American Indian law: tribal courts & tribal justice in the US
By Sidney L Harring*
In Australia, as in most other nations with substantial tribal minority populations, the issue of ‘self determination’ in local matters, including the administration of law, is regularly put forward.
This demand becomes especially important in nations where tribal minorities are identified as having high rates of crime, alcoholism, family disorganisation, and other social problems. The argument for this position is that the legal institutions of the dominant society are, for various reasons, unable to operate effectively in tribal communities. This could be for any number of reasons ranging from simple cultural differences and insensitivity, to overt accusations of racism, political domination, and neo-colonialism. The discussion of the wisdom or appropriateness of the clear policy option of the devolution of law and justice to indigenous communities then proceeds along these lines. At its most basic level, however, there is an underlying lack of understanding about the basic ‘workability’ of native court and justice systems. How can it work?
One way to proceed is to simply describe one model of tribal law: in the United States, the Indian nations have the basic legal right to their own courts and to use their own law, both criminal and civil. Modern developments have structured and limited this basic right, but at present, over 250 Indian communities (out of about 400 outside of Alaska) have a functioning system of law and justice on their reservations. These legal systems operate on a regular basis, and hand down many thousands of judgments a year that are fully accepted by both the participants and the broader American legal system. Under the basic principle of comity, the judgment of a tribal court must be recognised by all other American courts. Various appellate procedures exist but, by and large, the final judgments of tribal courts can only be appealed within the tribal legal system, and not to the parallel state or federal courts. Thus, the system of tribal law is a complete legal system.
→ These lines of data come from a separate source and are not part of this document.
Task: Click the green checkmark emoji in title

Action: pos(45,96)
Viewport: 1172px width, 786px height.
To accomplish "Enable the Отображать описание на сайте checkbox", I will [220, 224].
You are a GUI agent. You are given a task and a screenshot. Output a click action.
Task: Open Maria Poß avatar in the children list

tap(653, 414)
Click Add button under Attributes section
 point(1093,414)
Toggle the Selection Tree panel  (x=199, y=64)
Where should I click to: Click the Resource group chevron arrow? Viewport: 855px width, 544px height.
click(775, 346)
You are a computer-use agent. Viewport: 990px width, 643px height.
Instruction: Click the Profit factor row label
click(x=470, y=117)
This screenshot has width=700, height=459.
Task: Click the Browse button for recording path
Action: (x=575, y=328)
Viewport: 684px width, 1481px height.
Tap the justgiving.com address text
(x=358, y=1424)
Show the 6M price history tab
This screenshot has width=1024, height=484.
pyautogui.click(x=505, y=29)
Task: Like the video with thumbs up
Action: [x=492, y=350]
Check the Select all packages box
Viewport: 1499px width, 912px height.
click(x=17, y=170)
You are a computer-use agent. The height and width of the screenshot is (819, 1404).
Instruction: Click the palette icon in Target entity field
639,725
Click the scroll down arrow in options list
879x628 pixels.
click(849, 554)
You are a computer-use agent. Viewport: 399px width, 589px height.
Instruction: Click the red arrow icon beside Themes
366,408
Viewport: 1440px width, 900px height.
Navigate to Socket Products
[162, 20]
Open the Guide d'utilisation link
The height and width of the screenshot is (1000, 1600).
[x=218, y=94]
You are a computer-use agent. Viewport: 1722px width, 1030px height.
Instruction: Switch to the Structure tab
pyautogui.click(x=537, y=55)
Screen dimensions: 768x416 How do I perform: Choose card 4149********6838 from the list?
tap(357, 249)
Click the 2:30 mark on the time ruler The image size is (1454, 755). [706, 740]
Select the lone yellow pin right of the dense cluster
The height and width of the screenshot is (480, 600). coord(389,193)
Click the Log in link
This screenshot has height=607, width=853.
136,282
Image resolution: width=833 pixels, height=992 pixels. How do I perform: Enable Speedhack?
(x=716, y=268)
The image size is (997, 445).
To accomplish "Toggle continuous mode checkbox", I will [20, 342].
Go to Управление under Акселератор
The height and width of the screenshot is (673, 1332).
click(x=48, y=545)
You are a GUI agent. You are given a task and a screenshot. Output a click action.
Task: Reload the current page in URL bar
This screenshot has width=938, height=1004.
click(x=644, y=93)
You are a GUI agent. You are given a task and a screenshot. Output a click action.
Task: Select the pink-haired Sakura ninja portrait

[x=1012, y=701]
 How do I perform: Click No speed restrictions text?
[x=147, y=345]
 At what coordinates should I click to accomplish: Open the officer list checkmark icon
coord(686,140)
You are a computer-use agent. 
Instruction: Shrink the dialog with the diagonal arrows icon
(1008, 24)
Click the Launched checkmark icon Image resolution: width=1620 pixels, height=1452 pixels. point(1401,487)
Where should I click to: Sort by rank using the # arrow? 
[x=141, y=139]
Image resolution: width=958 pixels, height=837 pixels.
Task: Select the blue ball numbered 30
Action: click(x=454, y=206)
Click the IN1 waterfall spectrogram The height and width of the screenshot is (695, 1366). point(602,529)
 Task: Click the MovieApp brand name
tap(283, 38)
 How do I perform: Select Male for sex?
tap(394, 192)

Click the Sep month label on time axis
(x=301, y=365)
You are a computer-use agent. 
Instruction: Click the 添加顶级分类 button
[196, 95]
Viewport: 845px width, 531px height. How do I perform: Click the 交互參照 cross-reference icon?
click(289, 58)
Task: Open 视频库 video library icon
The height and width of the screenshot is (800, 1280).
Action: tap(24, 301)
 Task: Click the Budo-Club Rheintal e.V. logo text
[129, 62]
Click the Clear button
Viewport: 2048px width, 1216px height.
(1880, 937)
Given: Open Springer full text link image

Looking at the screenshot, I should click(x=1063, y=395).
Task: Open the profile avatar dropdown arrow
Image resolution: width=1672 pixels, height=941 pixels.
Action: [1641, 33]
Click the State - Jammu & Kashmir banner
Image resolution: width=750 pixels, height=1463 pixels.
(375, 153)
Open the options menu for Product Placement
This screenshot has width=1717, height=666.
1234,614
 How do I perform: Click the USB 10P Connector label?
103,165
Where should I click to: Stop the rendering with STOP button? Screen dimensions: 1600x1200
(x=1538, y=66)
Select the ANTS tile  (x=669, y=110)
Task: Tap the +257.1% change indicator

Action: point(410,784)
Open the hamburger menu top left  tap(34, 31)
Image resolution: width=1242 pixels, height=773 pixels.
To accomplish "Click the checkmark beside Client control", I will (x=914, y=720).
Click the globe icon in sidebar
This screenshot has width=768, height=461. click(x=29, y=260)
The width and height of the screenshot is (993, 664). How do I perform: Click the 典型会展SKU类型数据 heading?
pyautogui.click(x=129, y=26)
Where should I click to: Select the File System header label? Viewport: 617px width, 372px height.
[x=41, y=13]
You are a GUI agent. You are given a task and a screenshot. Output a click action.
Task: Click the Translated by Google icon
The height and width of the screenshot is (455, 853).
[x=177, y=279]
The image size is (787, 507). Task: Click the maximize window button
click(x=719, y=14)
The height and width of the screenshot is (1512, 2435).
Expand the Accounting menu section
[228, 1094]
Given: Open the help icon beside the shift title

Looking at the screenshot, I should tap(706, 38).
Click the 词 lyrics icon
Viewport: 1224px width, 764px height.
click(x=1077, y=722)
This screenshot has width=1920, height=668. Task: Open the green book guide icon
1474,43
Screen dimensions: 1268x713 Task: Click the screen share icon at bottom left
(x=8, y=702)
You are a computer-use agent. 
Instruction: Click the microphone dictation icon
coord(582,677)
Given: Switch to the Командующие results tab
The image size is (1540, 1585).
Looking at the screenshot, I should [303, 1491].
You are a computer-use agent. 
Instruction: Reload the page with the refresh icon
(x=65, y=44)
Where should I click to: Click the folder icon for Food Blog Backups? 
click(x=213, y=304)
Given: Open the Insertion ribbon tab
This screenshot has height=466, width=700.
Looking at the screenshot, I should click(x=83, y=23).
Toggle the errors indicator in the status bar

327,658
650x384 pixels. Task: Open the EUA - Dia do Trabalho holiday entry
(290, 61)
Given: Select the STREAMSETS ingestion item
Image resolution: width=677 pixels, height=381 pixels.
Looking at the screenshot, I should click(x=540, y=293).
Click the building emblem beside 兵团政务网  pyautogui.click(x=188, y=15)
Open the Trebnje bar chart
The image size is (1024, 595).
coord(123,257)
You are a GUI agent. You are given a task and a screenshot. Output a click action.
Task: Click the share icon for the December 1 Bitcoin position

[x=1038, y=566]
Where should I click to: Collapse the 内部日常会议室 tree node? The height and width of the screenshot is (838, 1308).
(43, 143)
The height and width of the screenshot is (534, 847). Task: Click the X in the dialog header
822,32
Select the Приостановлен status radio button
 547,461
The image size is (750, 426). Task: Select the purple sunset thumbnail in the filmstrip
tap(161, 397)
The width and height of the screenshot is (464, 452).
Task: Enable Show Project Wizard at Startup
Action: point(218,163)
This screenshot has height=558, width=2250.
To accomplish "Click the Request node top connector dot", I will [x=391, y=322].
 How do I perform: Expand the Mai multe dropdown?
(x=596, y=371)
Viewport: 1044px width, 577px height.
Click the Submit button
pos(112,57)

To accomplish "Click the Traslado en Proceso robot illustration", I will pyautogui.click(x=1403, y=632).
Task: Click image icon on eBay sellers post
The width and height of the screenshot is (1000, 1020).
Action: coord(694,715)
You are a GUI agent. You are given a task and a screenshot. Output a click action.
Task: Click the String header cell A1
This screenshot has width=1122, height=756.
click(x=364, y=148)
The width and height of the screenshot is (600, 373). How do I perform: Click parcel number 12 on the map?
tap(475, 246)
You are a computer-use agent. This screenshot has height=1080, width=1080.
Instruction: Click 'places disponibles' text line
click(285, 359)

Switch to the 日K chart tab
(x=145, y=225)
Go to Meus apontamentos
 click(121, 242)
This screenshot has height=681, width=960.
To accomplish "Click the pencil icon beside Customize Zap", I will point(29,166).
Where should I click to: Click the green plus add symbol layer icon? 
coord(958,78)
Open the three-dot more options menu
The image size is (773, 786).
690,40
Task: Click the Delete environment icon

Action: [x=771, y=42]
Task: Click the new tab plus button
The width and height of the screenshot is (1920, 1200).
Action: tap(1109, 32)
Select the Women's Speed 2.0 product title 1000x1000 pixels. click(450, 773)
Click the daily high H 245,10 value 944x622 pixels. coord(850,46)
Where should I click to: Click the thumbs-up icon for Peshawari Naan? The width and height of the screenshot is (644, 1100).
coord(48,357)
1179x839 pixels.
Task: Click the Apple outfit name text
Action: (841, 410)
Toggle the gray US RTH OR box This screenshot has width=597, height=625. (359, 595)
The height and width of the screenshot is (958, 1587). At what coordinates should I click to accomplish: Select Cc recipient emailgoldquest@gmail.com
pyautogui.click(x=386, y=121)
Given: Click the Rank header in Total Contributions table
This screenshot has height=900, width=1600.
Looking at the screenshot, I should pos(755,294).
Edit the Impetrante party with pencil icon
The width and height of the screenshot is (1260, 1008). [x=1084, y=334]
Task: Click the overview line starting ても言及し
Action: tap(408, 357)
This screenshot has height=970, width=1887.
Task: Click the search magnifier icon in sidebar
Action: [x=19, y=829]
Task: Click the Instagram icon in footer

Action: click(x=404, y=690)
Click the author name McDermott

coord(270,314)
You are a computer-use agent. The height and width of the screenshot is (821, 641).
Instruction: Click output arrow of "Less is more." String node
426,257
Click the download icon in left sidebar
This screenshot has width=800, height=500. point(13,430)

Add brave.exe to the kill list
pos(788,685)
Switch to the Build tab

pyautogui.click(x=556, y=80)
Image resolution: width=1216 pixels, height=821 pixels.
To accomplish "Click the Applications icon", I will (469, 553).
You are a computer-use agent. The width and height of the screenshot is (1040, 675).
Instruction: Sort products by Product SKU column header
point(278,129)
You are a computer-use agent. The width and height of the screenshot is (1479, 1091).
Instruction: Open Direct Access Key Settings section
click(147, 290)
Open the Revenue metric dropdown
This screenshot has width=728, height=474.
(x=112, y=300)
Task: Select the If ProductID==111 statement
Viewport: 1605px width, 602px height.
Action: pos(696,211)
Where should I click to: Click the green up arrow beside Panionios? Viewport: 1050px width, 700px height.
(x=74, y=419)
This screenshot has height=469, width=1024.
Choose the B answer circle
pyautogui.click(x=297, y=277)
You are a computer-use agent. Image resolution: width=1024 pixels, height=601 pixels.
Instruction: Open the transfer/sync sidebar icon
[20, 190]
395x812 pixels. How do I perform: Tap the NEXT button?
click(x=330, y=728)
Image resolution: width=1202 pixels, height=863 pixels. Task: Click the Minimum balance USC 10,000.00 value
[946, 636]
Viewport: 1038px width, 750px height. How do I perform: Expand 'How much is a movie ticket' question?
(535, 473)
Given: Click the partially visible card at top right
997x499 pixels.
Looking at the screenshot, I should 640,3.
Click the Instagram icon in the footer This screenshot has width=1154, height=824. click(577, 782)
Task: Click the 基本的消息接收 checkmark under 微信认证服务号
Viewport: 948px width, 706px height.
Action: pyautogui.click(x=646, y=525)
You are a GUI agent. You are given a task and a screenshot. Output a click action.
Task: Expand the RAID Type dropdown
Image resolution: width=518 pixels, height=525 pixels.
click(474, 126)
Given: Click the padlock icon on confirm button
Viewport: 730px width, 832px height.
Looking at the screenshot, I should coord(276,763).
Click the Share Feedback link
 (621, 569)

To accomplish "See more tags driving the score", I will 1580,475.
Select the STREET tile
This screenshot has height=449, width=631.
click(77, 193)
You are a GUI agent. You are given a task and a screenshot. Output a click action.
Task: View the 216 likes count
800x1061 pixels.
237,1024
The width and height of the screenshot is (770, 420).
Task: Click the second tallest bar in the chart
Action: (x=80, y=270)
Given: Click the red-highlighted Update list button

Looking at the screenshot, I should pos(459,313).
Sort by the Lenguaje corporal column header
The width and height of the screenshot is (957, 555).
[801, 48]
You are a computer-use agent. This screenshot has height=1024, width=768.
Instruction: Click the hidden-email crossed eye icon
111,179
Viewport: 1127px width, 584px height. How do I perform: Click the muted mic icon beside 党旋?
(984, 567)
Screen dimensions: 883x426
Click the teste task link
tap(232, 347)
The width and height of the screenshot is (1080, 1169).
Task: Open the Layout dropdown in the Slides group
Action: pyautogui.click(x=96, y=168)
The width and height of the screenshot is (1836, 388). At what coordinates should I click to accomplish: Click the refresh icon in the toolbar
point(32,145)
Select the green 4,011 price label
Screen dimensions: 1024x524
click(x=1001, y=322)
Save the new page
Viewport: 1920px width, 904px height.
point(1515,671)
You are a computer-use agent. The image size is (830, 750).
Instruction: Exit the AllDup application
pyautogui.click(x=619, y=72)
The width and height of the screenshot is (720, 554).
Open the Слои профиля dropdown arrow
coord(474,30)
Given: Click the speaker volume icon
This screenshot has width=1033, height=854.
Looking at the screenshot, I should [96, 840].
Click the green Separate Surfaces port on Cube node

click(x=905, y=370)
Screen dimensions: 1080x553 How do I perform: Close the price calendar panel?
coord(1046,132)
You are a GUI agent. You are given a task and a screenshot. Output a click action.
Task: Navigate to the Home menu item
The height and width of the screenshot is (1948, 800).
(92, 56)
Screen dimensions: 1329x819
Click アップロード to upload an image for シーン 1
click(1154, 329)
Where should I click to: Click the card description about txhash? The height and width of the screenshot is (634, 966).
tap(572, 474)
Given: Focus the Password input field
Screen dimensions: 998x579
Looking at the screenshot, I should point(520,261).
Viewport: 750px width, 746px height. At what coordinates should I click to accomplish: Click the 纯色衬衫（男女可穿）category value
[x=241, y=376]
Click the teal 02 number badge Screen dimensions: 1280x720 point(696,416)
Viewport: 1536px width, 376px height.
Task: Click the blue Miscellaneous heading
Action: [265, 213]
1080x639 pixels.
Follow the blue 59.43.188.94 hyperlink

US tribal courts - the legal history
American federalism began when the States and the people created the Constitution in 1787 and ceded to the federal government clearly delineated and limited legal powers. All powers not ceded to the federal government were ‘retained’ by the States and the people. Although no one apparently thought about it at the time, the Indian tribes, at the making of the Constitution, exercised full legal authority over both their members and their physical territories. While there was a certain amount of legal chaos through the early 1800s with different States dealing with tribal law in different ways, by the 1830s the United States Supreme Court, in a series of opinions now called the ‘Cherokee cases’, held that the Indian tribes were ‘domestic dependent nations’ entitled to govern their own internal matters under their own law.1 This is still the basic paradigm, and has survived many thousands of legal opinions.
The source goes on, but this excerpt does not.